> [DATASET EXCERPTS]
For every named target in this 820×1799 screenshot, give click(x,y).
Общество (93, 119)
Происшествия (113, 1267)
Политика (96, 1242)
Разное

> [WORK REQUIRED] Reproduce each line of the material above precisely.

> [ANSWER SPACE]
For every named target in this 820×1799 screenshot, give click(x,y).
Общество (93, 119)
Происшествия (113, 1267)
Политика (96, 1242)
Разное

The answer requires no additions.